METHODS::The respiratory tract is lined by a pseudo-stratified epithelium from the nose to terminal bronchioles. This first line of defense of the lung against external stress includes five main cell types: basal, suprabasal, club, goblet and multiciliated cells, as well as rare cells such as ionocytes, neuroendocrine and tuft/brush cells. At homeostasis, this epithelium self-renews at low rate but is able of fast regeneration upon damage. Airway epithelial cell lineages during regeneration have been investigated in the mouse by genetic labeling, mainly after injuring the epithelium with noxious agents. From these approaches, basal cells have been identified as progenitors of club, goblet and multiciliated cells, but also of ionocytes and neuroendocrine cells.
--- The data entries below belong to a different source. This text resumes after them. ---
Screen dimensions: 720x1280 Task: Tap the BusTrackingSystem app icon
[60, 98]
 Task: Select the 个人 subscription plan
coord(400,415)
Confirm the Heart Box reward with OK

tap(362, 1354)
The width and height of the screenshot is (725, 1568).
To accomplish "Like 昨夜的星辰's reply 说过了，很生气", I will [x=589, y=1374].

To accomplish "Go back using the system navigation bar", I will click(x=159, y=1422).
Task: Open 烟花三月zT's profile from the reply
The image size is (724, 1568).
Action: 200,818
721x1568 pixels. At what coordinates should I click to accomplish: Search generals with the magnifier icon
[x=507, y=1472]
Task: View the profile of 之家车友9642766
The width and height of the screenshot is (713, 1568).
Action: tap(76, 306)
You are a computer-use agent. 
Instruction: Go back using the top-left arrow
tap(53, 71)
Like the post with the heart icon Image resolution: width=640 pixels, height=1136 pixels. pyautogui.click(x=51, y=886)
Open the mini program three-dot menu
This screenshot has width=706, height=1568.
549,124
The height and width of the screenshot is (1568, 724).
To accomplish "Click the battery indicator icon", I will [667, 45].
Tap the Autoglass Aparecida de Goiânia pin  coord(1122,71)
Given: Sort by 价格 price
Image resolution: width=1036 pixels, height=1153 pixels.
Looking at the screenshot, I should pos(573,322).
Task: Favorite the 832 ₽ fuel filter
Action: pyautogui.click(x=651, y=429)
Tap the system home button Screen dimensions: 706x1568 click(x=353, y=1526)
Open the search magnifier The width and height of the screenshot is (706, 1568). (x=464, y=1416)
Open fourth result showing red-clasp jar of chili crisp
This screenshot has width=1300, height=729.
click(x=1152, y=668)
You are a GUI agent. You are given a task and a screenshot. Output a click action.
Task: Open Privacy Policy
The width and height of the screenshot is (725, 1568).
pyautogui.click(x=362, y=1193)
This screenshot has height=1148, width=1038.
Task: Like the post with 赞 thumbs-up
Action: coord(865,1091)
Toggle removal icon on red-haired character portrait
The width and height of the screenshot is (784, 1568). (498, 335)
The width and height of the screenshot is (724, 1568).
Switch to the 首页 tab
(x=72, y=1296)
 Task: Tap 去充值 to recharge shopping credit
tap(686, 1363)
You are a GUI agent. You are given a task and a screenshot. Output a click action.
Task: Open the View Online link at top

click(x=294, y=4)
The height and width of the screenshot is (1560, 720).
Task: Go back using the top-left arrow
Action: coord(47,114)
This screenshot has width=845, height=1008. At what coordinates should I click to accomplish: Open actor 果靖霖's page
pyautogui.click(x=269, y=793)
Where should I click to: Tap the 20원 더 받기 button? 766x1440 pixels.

Single-cell RNA sequencing, coupled to lineage inference algorithms, has independently allowed the establishment of comprehensive pictures of cell lineage relationships in both mouse and human. In line with genetic tracing experiments in mouse trachea, studies using single-cell RNA sequencing (RNAseq) have shown that basal cells first differentiate into club cells, which in turn mature into goblet cells or differentiate into multiciliated cells. In the human airway epithelium, single-cell RNAseq has identified novel intermediate populations such as deuterosomal cells, 'hybrid' mucous-multiciliated cells and progenitors of rare cells. Novel differentiation dynamics, such as a transition from goblet to multiciliated cells have also been discovered. The future of cell lineage relationships in the respiratory tract now resides in the combination of genetic labeling approaches with single-cell RNAseq to establish, in a definitive manner, the hallmarks of cellular lineages in normal and pathological situations.